There are four contractors that build the bulk of the hog barns in his area, says Whisler, and the bids will usually be within $30,000 of each other. “The biggest difference is how far am I going to have to go for water? How big is the lane?” he says. “Do not skimp on the building. If there is something loose in there, hogs are going to rub it 24/7. The money that you put in the building on the front side is going to pay you dividends on the back side. It has to cash flow, I realize that, but the more money you spend on quality equipment will pay you dividends down the road.”

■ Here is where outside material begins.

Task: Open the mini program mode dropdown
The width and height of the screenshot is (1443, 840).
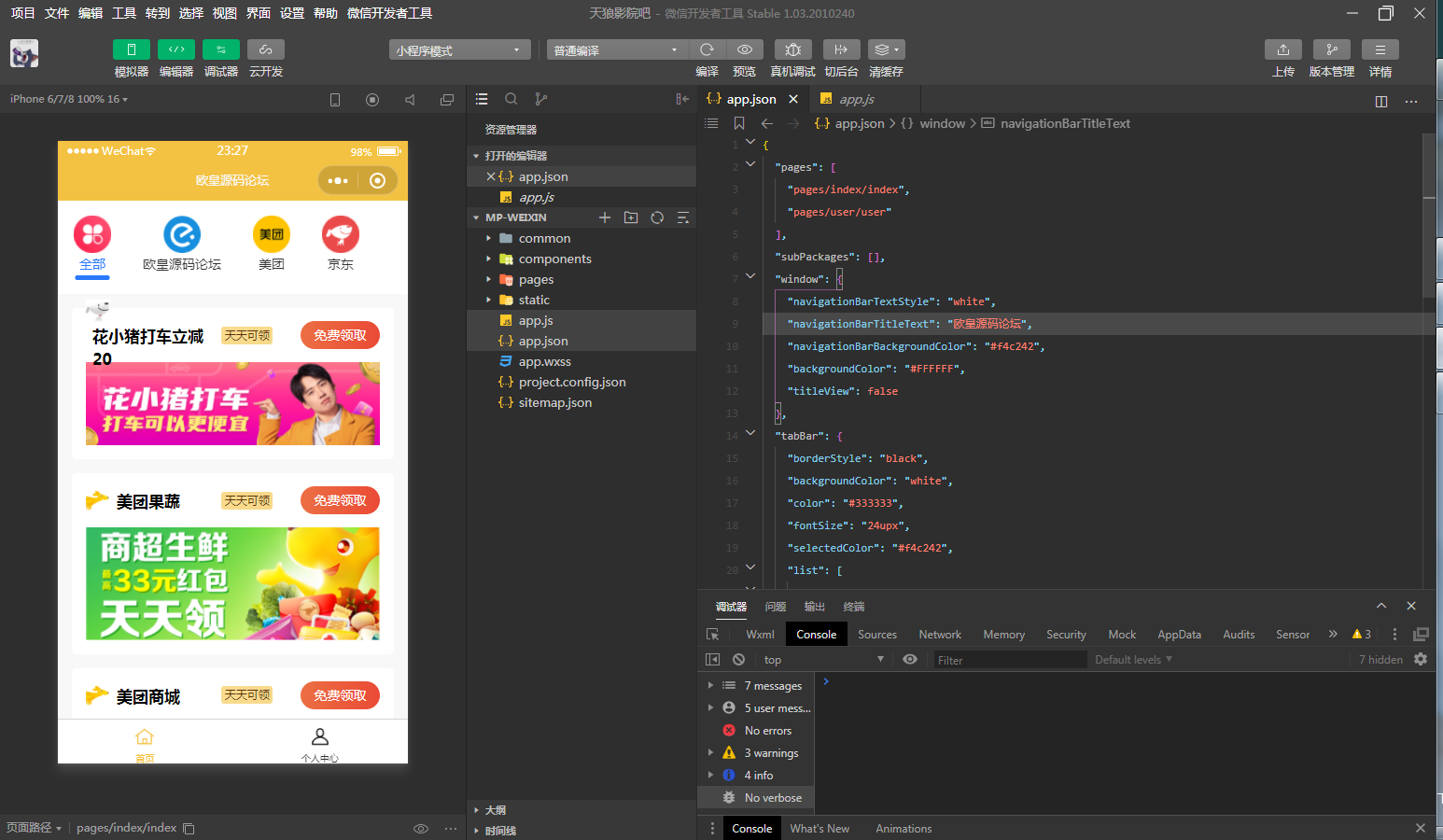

Do not underestimate the soft costs, cautions Wengert. “Make sure the company quotes dirt work. I’ve had guys tell me they can do it for $50,000. I figure $75,000 to $100,000 in soft costs, including the driveway, rock, and well. When you add soft costs on top of that building, that’s the thing that trips up so many people and I hate to see that. I’d rather you know going in upfront what it’s going to cost. If you can do it for less, great.”

Another tip, says Wengert, is don’t skimp on your office, including the showers. “If the barn is going to last 40 or 50 years, make sure you have enough office on there so it meets biosecurity requirements.”

The bottom line, says Pudenz, is cash flow. “One company may have a cheaper barn, but a cheaper contract, too. It’s whether it cash flows for your operation.”


Some companies prefer to keep payment structures confidential, but Cactus is up-front with its contract. Growers with new barns are paid $44 per pig space per year, on a 12-year contract. “It’s a guaranteed monthly payment if the barn is full or not, with no production incentives,” says Leman. “It’s a flat-rate contract with no production bonuses or discounts.”

Is it more efficient to build two barns instead of one to spread out the soft costs? “You’ve got to think about the manure and disposing that manure from a 5,000-head site over 40 years,” says Leman. “Do you have enough land base right around that site? In some cases, the money you’ll save building that 5,000-head site right up front will be more than offset by hauling manure a longer distance. We like one barn on the site for several reasons, not the least of which is biosecurity.”

A larger wean-to-finish site takes longer to fill and longer to empty, says Whisler. “We’re paying for that to be a full site. We are not looking to take on any 4,800-head sites. Biosecurity is worse and pig health is worse even though they’re all the same flow pigs. You are also tanking manure a long way.”

The 2,480-head sites work best from a health standpoint for Machhoff, says Wengert. “A lot of people think you can take those soft costs and divide them out over two barns, but unfortunately, your soft costs tend to increase, too.” Excavation, gravel, and well costs are higher for two barns, he explains.

Your options for signing a new contract after the first expires in 10 or 12 years are better for a site with one barn, says Wengert.

Pudenz disagrees. “I like the 5,000-head site if the producer does have the land available close by. The building cost is cheaper and the barns cash flow better. I think there are some definite advantages to the 5,000 if it fits in your operation.”

It’s all about fill time, says Leman. “Guys with smaller sow farms will be less apt to want the big sites; guys with larger farms will want the big sites.”

The overriding concern with a larger site is pig health. “We can fill them,” says Wengert, “but we have found out we struggle with health too often.”

Land needed

How much land is needed for the manure from a 2,485-head site? If you are on a corn-and-soybean rotation in Iowa, it’s going to take roughly 400 acres, says Mowrer. That is 200 acres one year of the rotation and another 200 in the next year. Corn-on-corn takes 150 to 200 acres, depending on your soil type.

Manure rates are based on yields in Iowa, points out Wengert. “If you’re in the bottom two tiers of counties, you are going to need more acres because your yields are significantly lower. Around Ames you can get by on 160 acres of corn-on-corn easily. Go south and you may need to add 30%.”